I hope that by publishing this list, I can generate some interest in this topic, and perhaps spur more research--both formal and informal.
Instead of re-writing whole biographies, I've decided to link to ones that have already been published on the internet.
Wilhelm His: (1831-1904) Swiss anatomist pioneer of embryology. He tried to explain embryological development and he made a series of famous drawings of human embryos, the first widely published images. His work laid the foundation for future work, including that of American embryologist Franklin P. Mall.
Franklin P. Mall (1862-1917), groundbreaking embryologist who developed a famous collection of human embryo specimens collected from miscarriages. The collection was donated to the department of embryology of the Carnegie Institution (housed at Johns Hopkins University). He donated his collection to the department, and his successors continued to add to it until the description of human embryonic development was completed in the 1930s.
Ian Donald(1910-1987) British Obstetrician credited with the invention of the ultrasound in the 1950s. He was active in opposing the liberalization of Britain's abortion law in 1967, but he did not oppose abortions in "cases of necessity". I remember reading that he would give presentations about the unborn child while projecting images of ultrasound on large screens to his audience.
Kazunori Baba: Japanese inventor of the 3D ultrasound in 1984. I don't have a lot of information about him, unfortunately.
Stuart Campbell: British giant of fetal medicine, still active in the field. He popularized the use of 3D and 4D ultrasound. He was one of the first to suggest 3D ultrasound as a means of maternal bonding with the child. He also developed the procedure to aspirate ova in order to facilitate in vitro fertilization. In 2008, he called for the gestational limit of Britain's abortion law to be reduced from 24 weeks to 20 weeks, but he believed that the requirement for two doctors to sign off on 1st trimester abortions should be removed.

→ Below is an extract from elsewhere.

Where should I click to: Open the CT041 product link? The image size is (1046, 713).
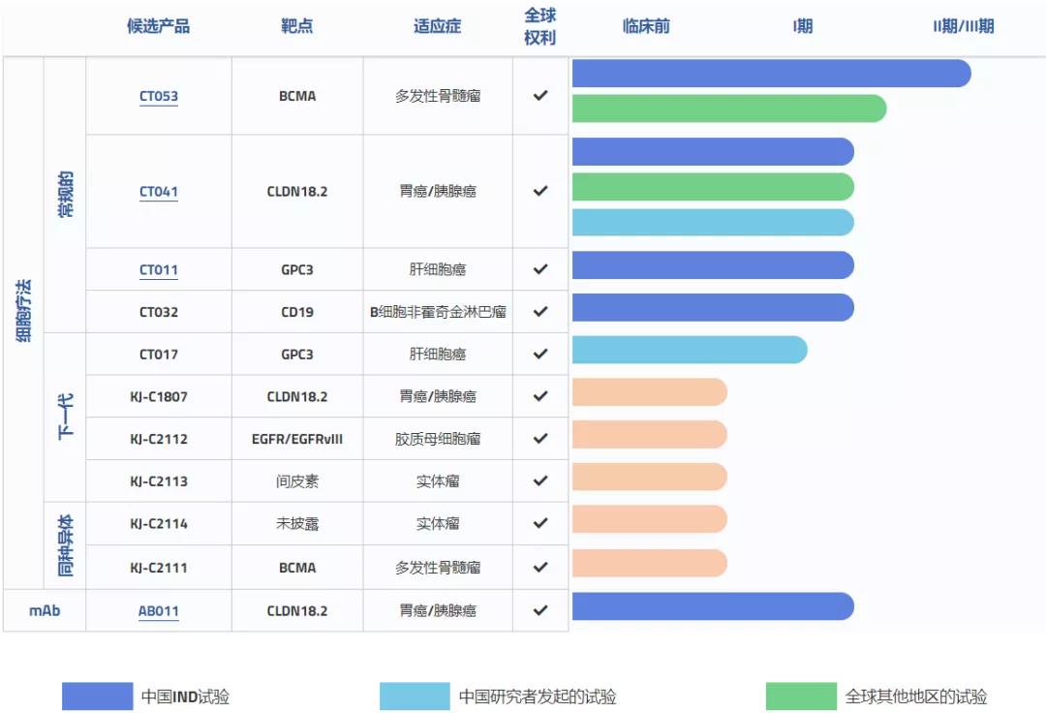tap(158, 191)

William Liley: (1929-1983). Deemed the father of foetology. An obstetrician from New Zealand who invented life-saving fetal blood transfusions for Rh disease. This provided the groundwork for future fetal surgery.
Although an atheist, he was a strong proponent of fetal personhood. In 1970 he founded New Zealand’s Society for the Protection of Unborn Children. He was also appointed to the Pontifical Institute of Science.
At the end of his life, he despaired that his research was used to further abortion. He became depressed and took his own life.
In 1972 he wrote a classic text called The Fetus as Personality. (More info).
Aleck Bourne: (1886-1974). British doctor who, in 1938, was tried and acquitted for having performed an abortion on a 14-year-old victim of a gang rape. The Bourne Decision effectively legalized abortion in the Commonwealth in limited circumstances. He later became a founding member of the Society for the Protection of Unborn Children and opposed Britain’s 1967 abortion law.
Michael Harrison: Considered the Father of Fetal Surgery. He operated on the first survivor of fetal surgery, Michael Skinner, in 1981, when his patient was aged 7 months gestation. Dr. Harrison is still active at the Fetal Treatment Center at the University of California at San Francisco.
Kyprios Nicolaides (1953-): The Father of Fetal Medicine. He opened Britain's first fetal medicine unit in 1984. He specializes in prenatal diagnosis. One of his most important contributions is his research on nuchal transparency to identify babies with Down Syndrome.